Almada’s still working in organizing her colleagues at Huntington for the National Nurses United and its California Nurses Association affiliate. Meanwhile, the union has had to file labor law-breaking – formally called unfair labor practices -- charges with the National Labor Relations Board (NLRB) over her dismissal, and that of a fellow pro-union nurse.
Those workers and leaders told Obama and his aides about worker rights, or lack of them, in the U.S., Almada, fellow unionist Fermin Rodriguez of the United Food and Commercial Workers and AFL-CIO President Richard Trumka told a preview press conference.
Indeed, worker rights in the U.S. are so bad that Rodriguez, through an interpreter for his Spanish, said the NLRB had to go to court for an injunction to get his California grocery chain, El Super, to return him to his cashier’s job.
“The company does not give us adequate working hours or pay us enough to provide for our families,” Rodriguez says. The workers chose “to make life at work more different,” but when he spoke up “I was unlawfully terminated for being an activist.”

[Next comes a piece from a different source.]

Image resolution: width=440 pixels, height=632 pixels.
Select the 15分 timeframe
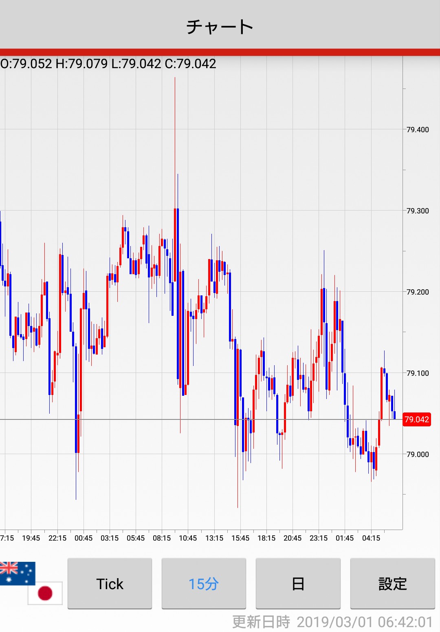[x=204, y=583]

Obama called the summit, planned months ago, to highlight the obstacles workers face when they stand up for themselves, their customers and their clients on the job. The workers urged him to campaign for their rights.

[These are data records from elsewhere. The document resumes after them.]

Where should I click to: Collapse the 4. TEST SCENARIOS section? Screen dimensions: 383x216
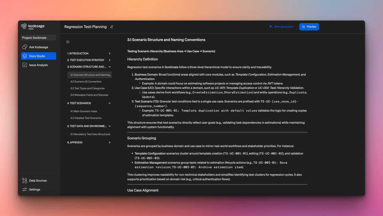[x=109, y=103]
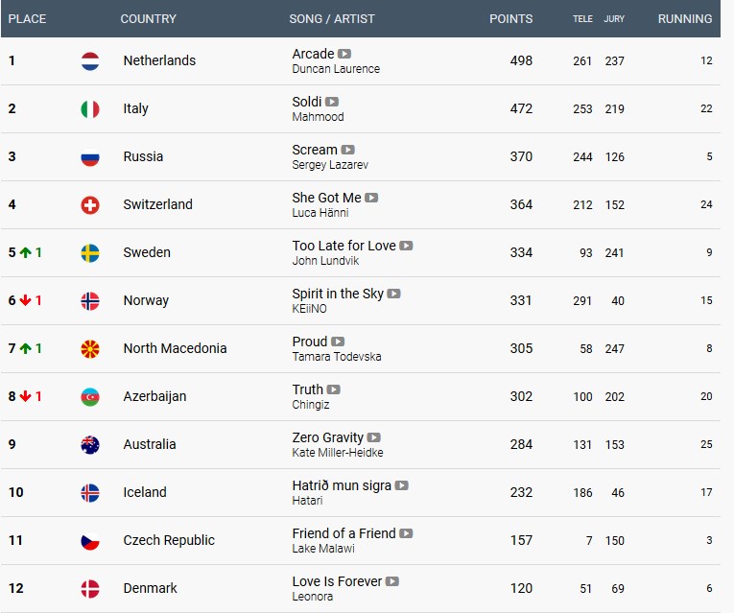Play the Zero Gravity video icon
This screenshot has height=613, width=734.
(x=374, y=437)
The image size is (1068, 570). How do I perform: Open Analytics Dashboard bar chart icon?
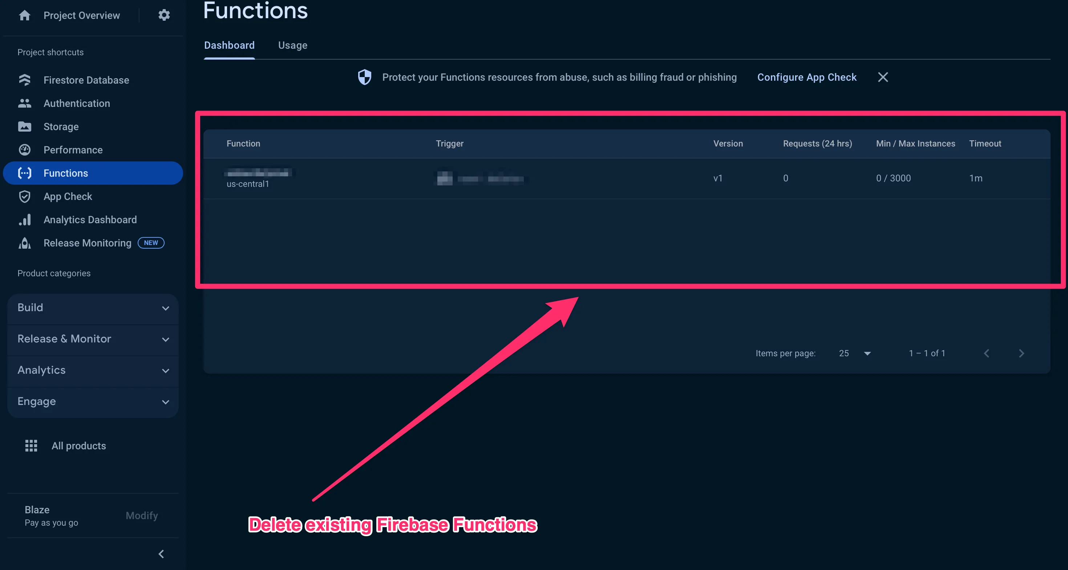[x=25, y=219]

“The path forward is difficult and threatening at every turn,” Trumka explained. “So we have to discuss these structural and legal threats, and the discussion has to be meaningful and expansive,” he added.
Those obstacles are many and varied and date back to the 1947 GOP-passed Taft-Hartley Act, which significantly weakened the 1935 National Labor Relations Act, Trumka said. They include minimal fines, weak or non-existent sanctions against law-breaking employers, endless delays, mandatory anti-union “captive audience” meetings, and illegal threats, firings, spying, plant closures and replacement. While those actions are illegal, firms view them as minimal costs of doing business – and carry them out.
And it’s not just workers who get hurt, Almada, Rodriguez and Trumka say. It’s patients, customers, families and the economy, too.
Almada says that as a registered nurse in the hospital’s intensive care unit, she was “an advocate” for her seriously ill and sometimes comatose patients. So she spoke up – and started organizing for NNU/CNA -- when patient care conditions deteriorated at Huntington.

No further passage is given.